The Sanctus Real song I mentioned above is pretty much a daily mantra for me. I am not a person who usually blogs song lyrics, but this song is more than just some song I like. This song has become my hope, my constant reminder to listen to God through this and to remember that I cannot always understand what God has in store for me.
“Whatever you’re doing” – Sanctus Real
It’s time to fix what’s been broken too long
Time to make right what has been wrong
It’s time to find my way to where I belong
There’s a wave that’s crashing over me
And all I can do is surrender
It feels like chaos but somehow there’s peace
It’s hard to surrender to what I can’t see
but I’m giving in to something Heavenly
Time to begin again
Reevaluate who I really am
Am I doing everything to follow Your will
Or just climbing aimlessly over these hills
So show me what it is You want from me
I give everything I surrender…
To…
Clean this old house
Time to breathe in and let everything out
That I’ve wanted to say for so many years
Time to release all my held back tears
It feels like chaos but I believe
You’re up to something bigger than me
Larger than life something Heavenly
It feels like chaos but now I can see
This is something bigger than me
Larger than life something Heavenly
Something Heavenly
Clean this old house
Time to breathe in and let everything out
So where am I now?
Fortunately I have been able to spend the last two weeks thinking about what God is actually calling me to do. I realize that I am called into specialized ministry… more specifically, youth in missions, Junior High Students, or Worship. These are areas that I am passionate about, these are places that I excel and that I can truly feel God working in me when I am a part of them. I realized long ago that I am not called to be a Sunday Morning Pulpit Preacher, Senior Pastor of a church is not my call…. but I did know that youth is where I wanted to be. Now 4 years later I am realizing something about my calling again. I am not cut out to be the Director, the number 1. I want to focus my energies on one specific area, group, milieu, tradition, experience… etc. And at this point, I am not naive enough to tell you that 4 years from now I won’t have another amazing revelation.

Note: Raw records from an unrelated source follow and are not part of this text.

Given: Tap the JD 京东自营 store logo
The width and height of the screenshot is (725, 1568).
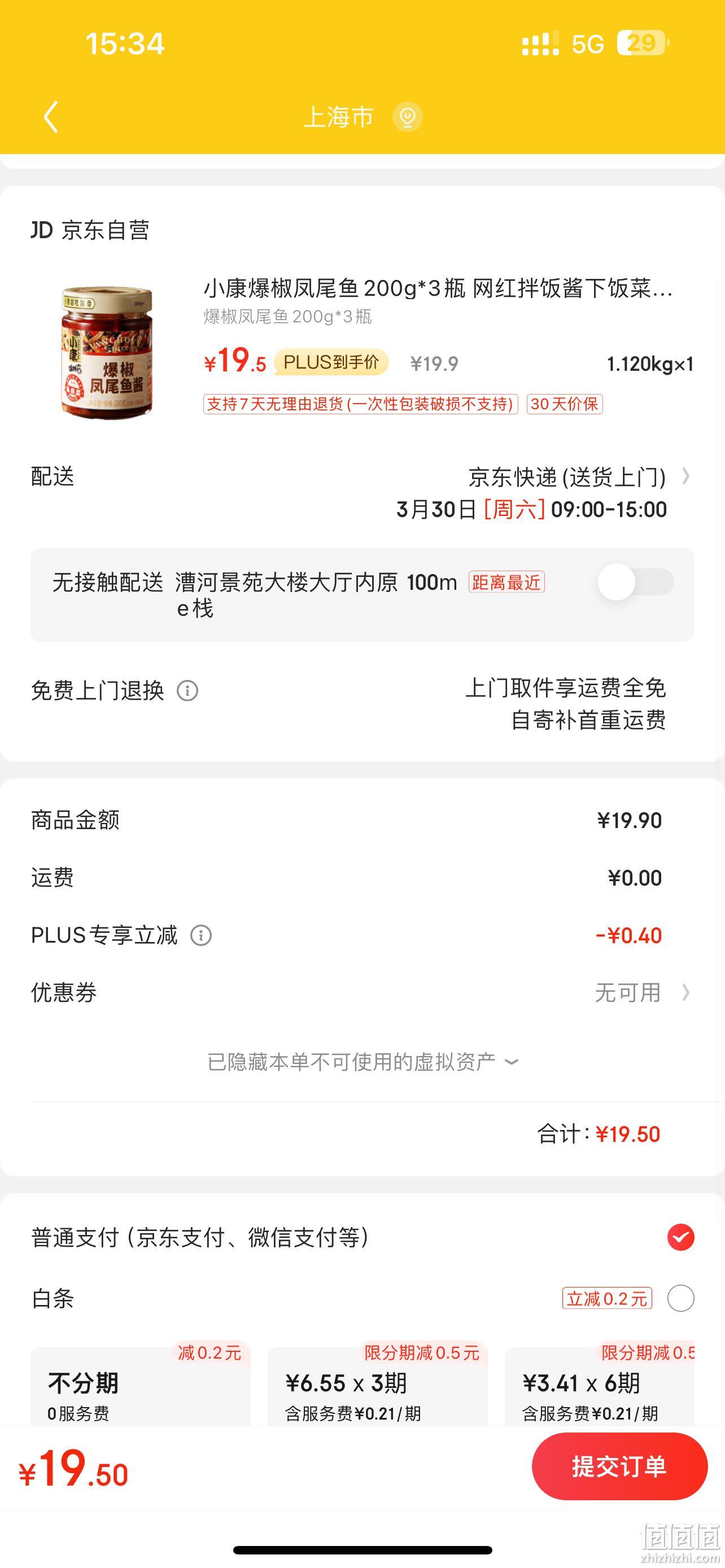Looking at the screenshot, I should pos(90,230).
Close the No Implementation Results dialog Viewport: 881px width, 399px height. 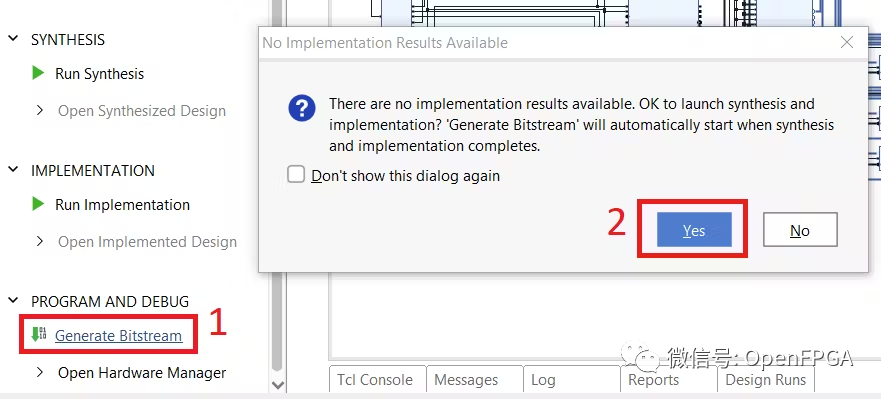[847, 42]
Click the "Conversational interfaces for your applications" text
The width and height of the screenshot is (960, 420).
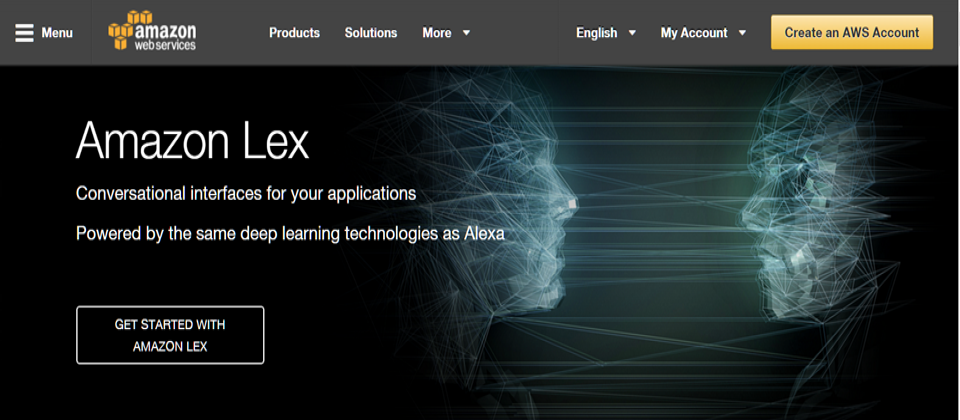pyautogui.click(x=246, y=193)

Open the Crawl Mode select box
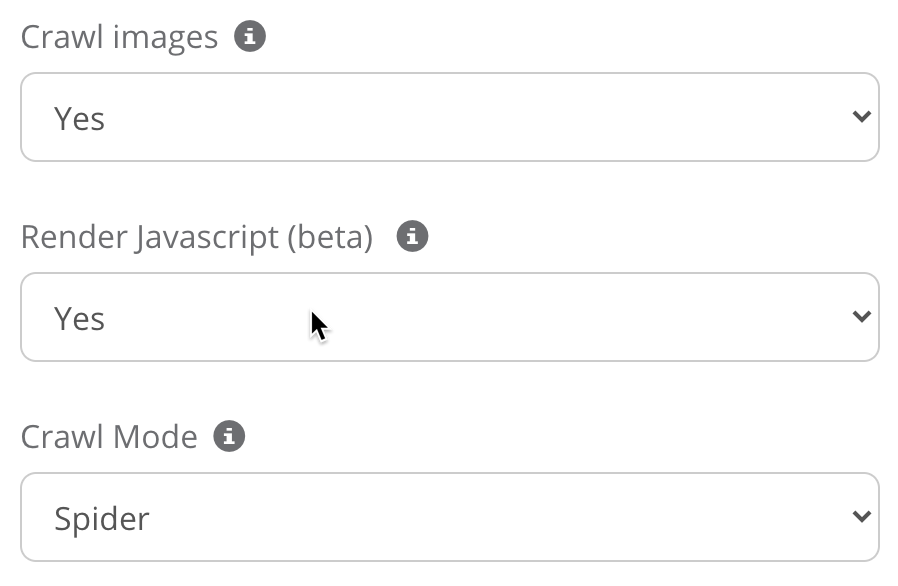449,517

Accepting this realization puts me in another tumultuous spot, there are no ministry opportunities that fit those criteria at present time. And because I am still in school I am restricted to a 120 mile radius of Fort Worth. So when I finish this rather lengthy blog I will suck up my pride, and apply for a job to pay the bills…. probably Target, or Lowe’s, or maybe I’ll answer the posting I saw for “Bakery seeks Counter Help.” But I will find another, I will finish my classes and I will continue to pray that God prepares opportunities and experiences for me to be the Pastor I am called to be.
Pyaar and Agape*
-Mel**
*Pyaar and Agape, is an email sign off that my friends, Loni, Rishad and myself coined. Agape is the Christian kind of love, that calls you to love everyone friend or foe, and Pyaar is the Hindi word for love. I really like pairing the two together because it makes me think of a global kind of agape… and it reminds me of Rishad and Loni. :)
**If you are still reading this… Thank you!